Tory peer, Baroness Emma Nicholas, has come under the spotlight for suggesting it is an act of misgendering by referring to women as “people”. This follows racist and transphobic comments made about Munroe Bergdorf in June as Nicholas called her a “weird creature”, there has been an apology made since. The exclusionary agenda enforced by Tory politics are guiding public opinion on pronouns and gender, stapling their roots in arbitrary traditions. There is no inherent bias in pronouns, no partiality and certainly no authority over a specific pronoun based on your biological makeup. The use of pronouns is not a pissing contest but a mere clarification of one’s identity. Declaring your pronouns publicly has been extended to associate a person with queerness, however, pronouns have always existed in language and persist in defining identity, including cis heterosexuals. Even, as some have suggested, any confusion regarding the fluidity of non-binary pronouns – “they/them” – as possessive nouns, have always existed. The widening context of gender is simply allowing for an exploration of difference beyond the bounds of the binarial he or she.
Ardently scoring Twitter and Instagram bios are she/her, he/him, they/them, she/them, he/them – there is a comprehensive list. I added my pronouns to my bio a few months ago and was taken aback when a close friend messaged me “ew, why have you got your pronouns in your bio?” Why does this simple signposting cause such outrage to cisgender people? The strangeness of including these, as a cis woman, is entirely built on a contextual othering of pronouns today.
Categorically, there is no confusion – I am she/her; I have always been she/her and the reactionary disgust to clarifying this merely highlights how distanced ideas of gender and sex have become but remain marginally taboo. Our sex, our penises and vaginas, have toppled the gender hierarchy making room for the dissolution of binaries. But in the wake of progress is an expected conservative backlash positing what we have “down there” as the true signification of our identities. This rhetoric does not care for pronouns or gender, it’s survival of the fittest – the survivors glueing together gender performances with their respective reproductive organ.

Entries supplied

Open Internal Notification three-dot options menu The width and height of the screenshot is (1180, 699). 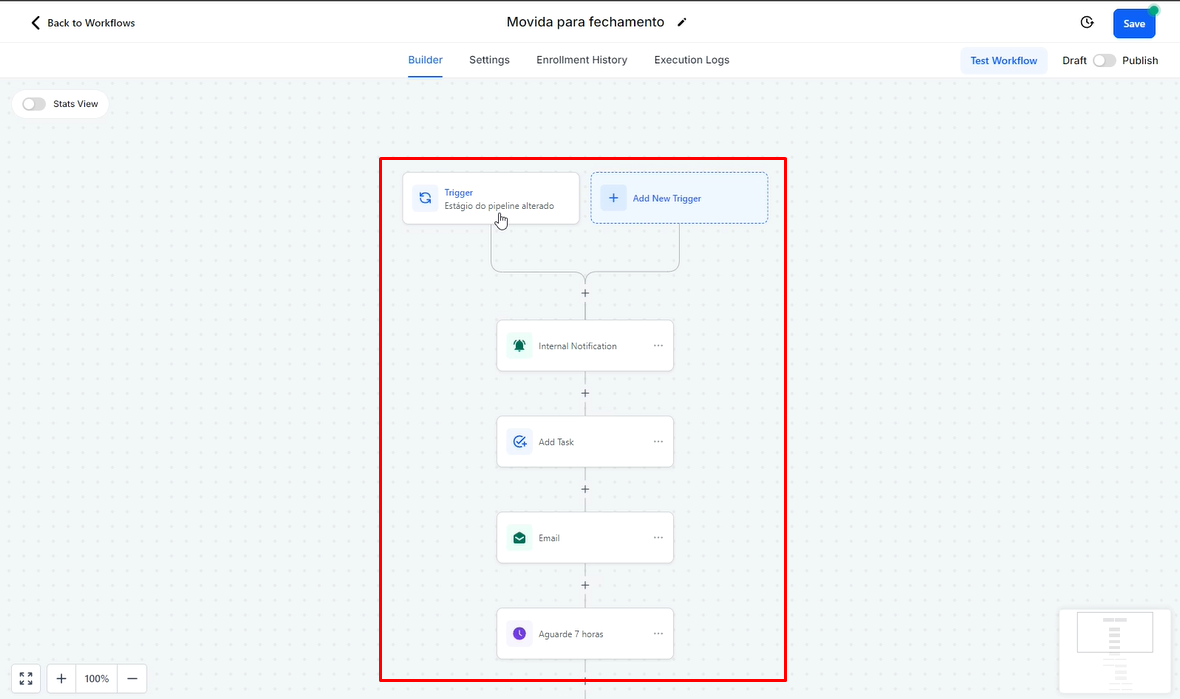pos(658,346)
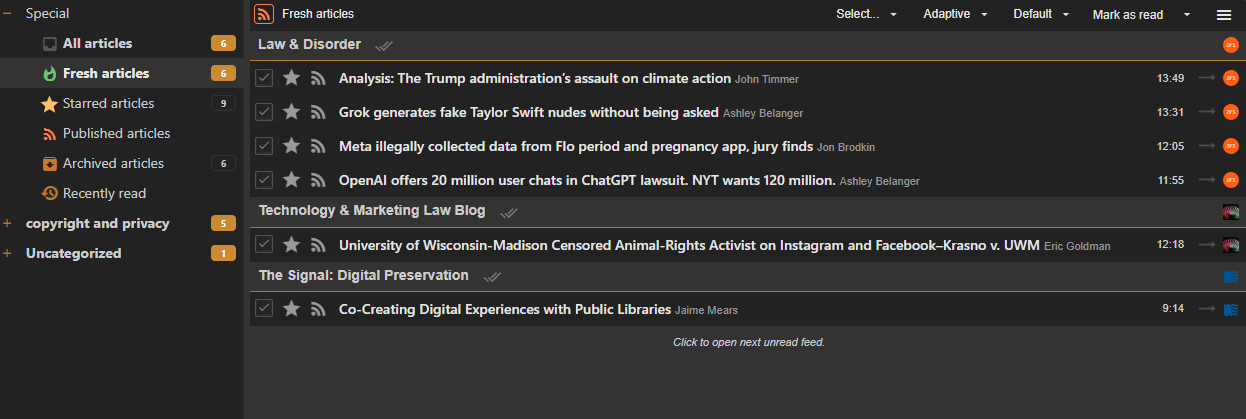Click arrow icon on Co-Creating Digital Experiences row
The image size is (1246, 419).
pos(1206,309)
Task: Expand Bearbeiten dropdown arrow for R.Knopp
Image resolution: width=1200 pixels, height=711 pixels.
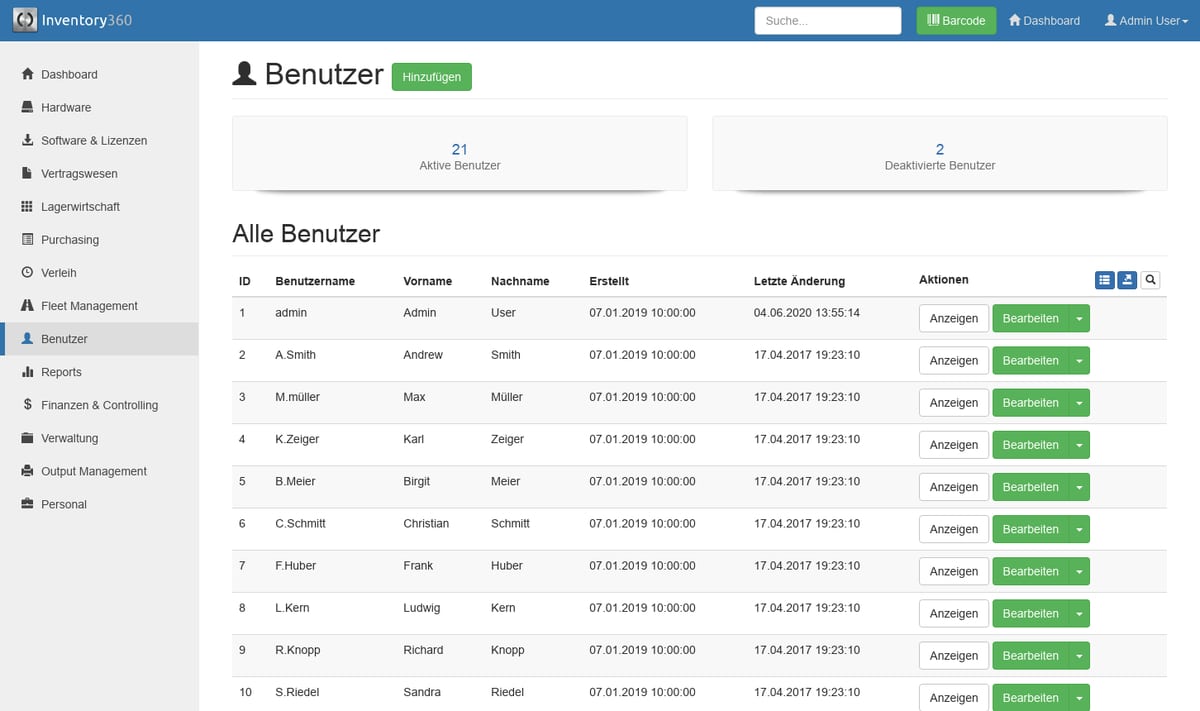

Questions on the material
[1] In the article on pronouns, what did Baroness Emma Nicholas call Munroe Bergdorf in June?
[2] Please translate this sentence from the article on pronouns into Spanish: "Why does this simple signposting cause such outrage to cisgender people?"
[3] Using the article on pronouns, explain in one to three sentences why it seems strange for a cis woman to list her pronouns in a bio.

Answer section
[1] She called her a "weird creature."

[2] ¿Por qué esta simple señalización causa tanta indignación entre las personas cisgénero?

[3] The article says the strangeness comes entirely from a contextual othering of pronouns today. Declaring pronouns publicly has come to be associated with queerness, even though pronouns have always existed in language and define everyone's identity, cis heterosexuals included.